▶ [Challenge]: Output as a JSON list of strings, one per line and omitting blank lines, the items from the line containing "607x665 pixels. Task: Click" through the line containing "[x=141, y=1220]", both included.

##########

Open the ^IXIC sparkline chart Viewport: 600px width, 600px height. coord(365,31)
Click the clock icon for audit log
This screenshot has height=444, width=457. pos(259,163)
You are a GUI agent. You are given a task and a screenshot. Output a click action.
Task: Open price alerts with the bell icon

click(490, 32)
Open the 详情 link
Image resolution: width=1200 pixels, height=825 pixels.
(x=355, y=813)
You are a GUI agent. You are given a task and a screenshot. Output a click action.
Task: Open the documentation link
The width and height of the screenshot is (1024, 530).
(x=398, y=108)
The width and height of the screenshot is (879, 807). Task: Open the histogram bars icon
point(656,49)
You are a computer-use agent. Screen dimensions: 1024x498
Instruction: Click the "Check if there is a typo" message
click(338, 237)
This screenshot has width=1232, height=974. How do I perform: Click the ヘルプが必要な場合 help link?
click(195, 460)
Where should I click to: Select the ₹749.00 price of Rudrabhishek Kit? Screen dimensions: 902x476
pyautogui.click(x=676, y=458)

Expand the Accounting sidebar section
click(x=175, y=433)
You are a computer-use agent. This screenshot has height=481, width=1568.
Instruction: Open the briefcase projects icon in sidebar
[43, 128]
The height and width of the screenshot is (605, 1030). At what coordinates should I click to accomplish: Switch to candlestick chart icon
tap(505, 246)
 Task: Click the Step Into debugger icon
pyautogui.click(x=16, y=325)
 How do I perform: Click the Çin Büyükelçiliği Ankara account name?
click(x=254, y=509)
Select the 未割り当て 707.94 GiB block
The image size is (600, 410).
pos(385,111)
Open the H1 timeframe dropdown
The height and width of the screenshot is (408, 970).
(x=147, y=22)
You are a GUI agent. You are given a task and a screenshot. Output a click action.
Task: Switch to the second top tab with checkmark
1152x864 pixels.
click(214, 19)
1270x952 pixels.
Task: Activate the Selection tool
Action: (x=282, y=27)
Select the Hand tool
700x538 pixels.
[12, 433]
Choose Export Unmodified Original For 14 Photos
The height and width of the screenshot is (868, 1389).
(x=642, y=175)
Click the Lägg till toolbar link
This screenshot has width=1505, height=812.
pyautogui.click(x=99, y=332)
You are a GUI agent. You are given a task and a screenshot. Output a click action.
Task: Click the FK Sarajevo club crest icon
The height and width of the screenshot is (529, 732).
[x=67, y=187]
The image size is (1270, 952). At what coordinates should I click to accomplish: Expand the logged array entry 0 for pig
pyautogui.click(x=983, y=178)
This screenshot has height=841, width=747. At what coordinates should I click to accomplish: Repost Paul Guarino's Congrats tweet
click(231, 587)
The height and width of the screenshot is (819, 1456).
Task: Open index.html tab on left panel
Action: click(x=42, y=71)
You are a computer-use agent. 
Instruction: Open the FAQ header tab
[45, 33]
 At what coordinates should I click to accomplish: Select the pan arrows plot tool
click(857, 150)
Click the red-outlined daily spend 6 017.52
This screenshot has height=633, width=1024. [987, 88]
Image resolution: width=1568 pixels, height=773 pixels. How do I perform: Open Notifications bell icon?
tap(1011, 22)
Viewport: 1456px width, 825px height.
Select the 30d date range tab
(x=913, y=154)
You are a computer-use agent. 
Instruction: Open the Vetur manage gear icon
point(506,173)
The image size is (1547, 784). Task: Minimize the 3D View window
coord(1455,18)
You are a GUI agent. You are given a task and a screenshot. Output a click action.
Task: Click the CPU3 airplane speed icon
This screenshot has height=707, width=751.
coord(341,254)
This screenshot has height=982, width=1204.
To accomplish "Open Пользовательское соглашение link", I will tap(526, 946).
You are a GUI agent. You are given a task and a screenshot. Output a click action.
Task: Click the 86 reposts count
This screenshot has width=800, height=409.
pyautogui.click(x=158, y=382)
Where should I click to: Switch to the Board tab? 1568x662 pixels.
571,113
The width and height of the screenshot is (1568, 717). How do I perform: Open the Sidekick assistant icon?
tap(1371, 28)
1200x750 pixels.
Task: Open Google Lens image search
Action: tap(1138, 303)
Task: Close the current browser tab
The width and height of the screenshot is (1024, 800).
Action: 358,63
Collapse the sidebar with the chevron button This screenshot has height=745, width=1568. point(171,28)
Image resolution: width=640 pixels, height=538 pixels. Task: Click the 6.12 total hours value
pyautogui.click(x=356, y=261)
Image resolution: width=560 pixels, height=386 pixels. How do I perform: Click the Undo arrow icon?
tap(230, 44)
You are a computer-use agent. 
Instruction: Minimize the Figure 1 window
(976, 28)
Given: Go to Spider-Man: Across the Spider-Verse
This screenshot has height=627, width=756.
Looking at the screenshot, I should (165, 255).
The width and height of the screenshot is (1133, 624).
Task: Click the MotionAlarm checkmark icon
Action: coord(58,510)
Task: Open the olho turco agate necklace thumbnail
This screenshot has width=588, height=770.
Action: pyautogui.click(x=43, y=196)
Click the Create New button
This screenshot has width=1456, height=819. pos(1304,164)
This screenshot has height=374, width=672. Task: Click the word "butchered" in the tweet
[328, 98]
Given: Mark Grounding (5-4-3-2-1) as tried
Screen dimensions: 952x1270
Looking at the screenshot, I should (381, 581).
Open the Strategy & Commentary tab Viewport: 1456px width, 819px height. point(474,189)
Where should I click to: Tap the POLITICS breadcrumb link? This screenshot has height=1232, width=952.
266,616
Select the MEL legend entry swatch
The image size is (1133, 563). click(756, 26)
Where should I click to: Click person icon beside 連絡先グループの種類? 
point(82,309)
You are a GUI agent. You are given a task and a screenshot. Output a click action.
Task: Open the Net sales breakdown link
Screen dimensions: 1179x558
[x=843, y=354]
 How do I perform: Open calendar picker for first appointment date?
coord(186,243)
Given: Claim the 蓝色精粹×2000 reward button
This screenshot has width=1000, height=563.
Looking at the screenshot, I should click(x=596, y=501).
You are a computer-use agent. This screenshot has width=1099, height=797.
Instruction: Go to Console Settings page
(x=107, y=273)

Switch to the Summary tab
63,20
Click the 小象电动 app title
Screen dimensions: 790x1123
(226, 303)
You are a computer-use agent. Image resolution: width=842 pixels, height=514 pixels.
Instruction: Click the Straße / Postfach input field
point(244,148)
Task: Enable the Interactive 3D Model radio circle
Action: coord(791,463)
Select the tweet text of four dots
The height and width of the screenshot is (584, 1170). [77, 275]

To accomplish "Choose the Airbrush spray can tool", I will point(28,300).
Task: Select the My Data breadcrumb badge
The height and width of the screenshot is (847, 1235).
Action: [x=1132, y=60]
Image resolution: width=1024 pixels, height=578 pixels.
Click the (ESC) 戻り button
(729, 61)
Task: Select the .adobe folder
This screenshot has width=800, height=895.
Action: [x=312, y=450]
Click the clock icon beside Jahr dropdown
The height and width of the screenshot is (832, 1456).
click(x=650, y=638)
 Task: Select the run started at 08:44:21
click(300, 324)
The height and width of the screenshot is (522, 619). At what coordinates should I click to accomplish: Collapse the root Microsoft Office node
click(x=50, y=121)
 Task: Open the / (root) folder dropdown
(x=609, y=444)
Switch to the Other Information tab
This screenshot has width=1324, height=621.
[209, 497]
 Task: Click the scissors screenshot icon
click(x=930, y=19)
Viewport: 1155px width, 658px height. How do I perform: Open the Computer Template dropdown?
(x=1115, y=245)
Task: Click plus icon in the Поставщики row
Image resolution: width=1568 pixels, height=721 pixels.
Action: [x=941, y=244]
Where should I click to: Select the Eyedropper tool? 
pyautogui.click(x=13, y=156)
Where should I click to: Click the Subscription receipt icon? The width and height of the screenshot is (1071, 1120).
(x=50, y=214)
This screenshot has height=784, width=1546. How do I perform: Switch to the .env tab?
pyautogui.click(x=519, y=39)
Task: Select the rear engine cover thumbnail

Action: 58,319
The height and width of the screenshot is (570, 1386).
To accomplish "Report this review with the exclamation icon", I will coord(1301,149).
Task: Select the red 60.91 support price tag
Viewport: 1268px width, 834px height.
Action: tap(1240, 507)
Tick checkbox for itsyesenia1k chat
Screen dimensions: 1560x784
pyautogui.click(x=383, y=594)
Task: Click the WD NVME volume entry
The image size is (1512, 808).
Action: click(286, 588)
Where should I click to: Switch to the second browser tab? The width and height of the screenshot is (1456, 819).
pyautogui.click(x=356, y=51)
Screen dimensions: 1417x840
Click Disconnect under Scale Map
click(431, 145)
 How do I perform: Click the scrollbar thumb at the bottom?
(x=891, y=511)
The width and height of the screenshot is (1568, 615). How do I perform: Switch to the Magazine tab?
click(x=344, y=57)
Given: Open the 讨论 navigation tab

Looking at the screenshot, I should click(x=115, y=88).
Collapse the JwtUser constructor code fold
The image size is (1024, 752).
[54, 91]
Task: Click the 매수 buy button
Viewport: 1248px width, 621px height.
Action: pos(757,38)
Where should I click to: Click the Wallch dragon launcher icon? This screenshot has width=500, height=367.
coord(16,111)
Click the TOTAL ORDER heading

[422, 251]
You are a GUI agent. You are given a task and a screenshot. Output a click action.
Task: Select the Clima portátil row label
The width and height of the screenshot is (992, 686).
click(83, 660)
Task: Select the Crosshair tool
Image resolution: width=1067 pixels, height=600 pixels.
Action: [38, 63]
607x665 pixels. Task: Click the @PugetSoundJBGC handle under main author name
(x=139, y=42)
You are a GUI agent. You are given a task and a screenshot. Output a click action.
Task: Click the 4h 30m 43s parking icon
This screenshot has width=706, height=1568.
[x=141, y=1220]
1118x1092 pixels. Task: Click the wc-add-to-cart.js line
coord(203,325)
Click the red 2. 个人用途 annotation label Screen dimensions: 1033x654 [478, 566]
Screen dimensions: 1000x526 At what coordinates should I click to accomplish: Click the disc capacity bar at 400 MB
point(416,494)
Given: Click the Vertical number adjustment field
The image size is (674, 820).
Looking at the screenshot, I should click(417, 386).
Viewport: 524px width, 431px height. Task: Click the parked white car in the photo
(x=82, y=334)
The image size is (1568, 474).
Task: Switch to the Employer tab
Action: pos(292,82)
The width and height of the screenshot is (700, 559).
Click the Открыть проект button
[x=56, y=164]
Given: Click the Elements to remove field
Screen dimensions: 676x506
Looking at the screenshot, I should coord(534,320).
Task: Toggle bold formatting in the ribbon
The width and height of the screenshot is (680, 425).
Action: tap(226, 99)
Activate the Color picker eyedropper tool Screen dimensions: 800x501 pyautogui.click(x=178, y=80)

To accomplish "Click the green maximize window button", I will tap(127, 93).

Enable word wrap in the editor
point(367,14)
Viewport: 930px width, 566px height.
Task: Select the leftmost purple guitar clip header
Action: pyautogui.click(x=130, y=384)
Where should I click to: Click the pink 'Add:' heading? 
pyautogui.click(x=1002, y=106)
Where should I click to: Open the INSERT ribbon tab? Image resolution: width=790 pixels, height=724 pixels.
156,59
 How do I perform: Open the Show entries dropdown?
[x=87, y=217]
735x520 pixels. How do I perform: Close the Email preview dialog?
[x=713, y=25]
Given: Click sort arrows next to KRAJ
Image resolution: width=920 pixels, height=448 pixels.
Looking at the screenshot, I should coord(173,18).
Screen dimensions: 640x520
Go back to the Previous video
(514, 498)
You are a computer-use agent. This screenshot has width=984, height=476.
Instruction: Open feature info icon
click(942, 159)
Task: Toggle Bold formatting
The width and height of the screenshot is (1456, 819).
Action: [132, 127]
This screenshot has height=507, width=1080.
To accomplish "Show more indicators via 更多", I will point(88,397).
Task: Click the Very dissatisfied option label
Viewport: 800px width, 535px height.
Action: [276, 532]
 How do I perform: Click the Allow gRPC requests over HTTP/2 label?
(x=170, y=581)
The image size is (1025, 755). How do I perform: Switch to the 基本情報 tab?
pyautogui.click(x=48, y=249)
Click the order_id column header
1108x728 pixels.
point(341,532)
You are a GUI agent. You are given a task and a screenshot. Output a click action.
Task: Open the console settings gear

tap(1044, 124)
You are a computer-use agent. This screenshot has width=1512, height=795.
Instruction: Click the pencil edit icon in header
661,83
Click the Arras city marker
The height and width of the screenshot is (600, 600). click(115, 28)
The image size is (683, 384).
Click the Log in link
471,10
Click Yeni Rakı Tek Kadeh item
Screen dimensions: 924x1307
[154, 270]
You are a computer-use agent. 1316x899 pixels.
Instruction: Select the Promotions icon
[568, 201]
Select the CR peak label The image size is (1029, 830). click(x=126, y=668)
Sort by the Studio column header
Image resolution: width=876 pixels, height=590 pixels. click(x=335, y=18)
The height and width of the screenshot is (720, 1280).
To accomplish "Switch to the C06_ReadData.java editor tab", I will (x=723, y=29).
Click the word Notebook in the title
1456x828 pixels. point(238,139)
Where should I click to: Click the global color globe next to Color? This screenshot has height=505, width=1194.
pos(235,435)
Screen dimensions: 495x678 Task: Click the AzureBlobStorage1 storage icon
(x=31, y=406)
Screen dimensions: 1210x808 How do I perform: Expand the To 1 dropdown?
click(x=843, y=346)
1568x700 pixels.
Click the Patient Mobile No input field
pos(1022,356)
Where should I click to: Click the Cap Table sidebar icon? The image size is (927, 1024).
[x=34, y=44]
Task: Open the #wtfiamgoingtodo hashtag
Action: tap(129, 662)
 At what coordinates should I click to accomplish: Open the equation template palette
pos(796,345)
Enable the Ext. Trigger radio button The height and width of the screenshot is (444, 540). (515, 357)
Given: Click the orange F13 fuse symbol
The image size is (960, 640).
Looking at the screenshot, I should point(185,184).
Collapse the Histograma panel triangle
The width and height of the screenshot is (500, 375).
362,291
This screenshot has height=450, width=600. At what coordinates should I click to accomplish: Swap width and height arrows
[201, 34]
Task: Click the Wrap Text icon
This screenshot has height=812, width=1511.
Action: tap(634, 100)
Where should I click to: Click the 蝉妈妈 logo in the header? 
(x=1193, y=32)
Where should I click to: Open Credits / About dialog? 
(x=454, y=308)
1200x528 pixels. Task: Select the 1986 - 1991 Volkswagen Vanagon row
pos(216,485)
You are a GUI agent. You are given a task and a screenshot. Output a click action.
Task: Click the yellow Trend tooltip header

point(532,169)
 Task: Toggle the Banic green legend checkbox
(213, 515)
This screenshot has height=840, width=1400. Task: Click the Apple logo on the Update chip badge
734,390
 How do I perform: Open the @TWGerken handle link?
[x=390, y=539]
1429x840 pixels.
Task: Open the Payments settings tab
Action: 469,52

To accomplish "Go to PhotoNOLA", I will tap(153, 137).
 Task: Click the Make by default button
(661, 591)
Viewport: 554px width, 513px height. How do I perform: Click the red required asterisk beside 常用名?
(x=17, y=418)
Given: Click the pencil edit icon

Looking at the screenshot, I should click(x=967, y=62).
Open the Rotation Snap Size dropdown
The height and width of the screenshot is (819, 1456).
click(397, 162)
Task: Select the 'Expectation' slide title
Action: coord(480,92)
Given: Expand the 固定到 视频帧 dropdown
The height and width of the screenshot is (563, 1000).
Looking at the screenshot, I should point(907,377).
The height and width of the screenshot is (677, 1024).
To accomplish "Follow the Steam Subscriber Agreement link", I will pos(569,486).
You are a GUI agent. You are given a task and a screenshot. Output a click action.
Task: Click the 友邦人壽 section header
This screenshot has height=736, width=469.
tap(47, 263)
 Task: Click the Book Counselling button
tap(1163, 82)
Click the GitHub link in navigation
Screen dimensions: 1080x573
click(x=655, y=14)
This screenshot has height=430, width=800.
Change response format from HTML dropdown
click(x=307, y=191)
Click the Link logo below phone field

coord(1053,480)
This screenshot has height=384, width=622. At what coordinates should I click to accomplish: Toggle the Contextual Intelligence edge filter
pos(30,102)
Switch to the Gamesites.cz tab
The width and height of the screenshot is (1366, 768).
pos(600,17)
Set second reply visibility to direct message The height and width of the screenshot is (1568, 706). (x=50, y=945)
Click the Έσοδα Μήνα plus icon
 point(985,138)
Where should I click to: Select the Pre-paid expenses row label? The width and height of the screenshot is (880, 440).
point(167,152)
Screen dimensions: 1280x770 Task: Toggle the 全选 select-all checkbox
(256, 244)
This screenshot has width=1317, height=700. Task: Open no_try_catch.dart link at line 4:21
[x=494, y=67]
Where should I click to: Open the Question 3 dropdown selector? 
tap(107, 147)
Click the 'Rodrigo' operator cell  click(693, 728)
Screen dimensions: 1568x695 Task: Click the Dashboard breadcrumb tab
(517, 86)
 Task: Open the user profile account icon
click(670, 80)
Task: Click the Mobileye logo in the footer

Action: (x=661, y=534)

##########

▶ [Output of the exercise]:
[
  "607x665 pixels. Task: Click the @PugetSoundJBGC handle under main author name",
  "(x=139, y=42)",
  "You are a GUI agent. You are given a task and a screenshot. Output a click action.",
  "Task: Click the 4h 30m 43s parking icon",
  "This screenshot has width=706, height=1568.",
  "[x=141, y=1220]"
]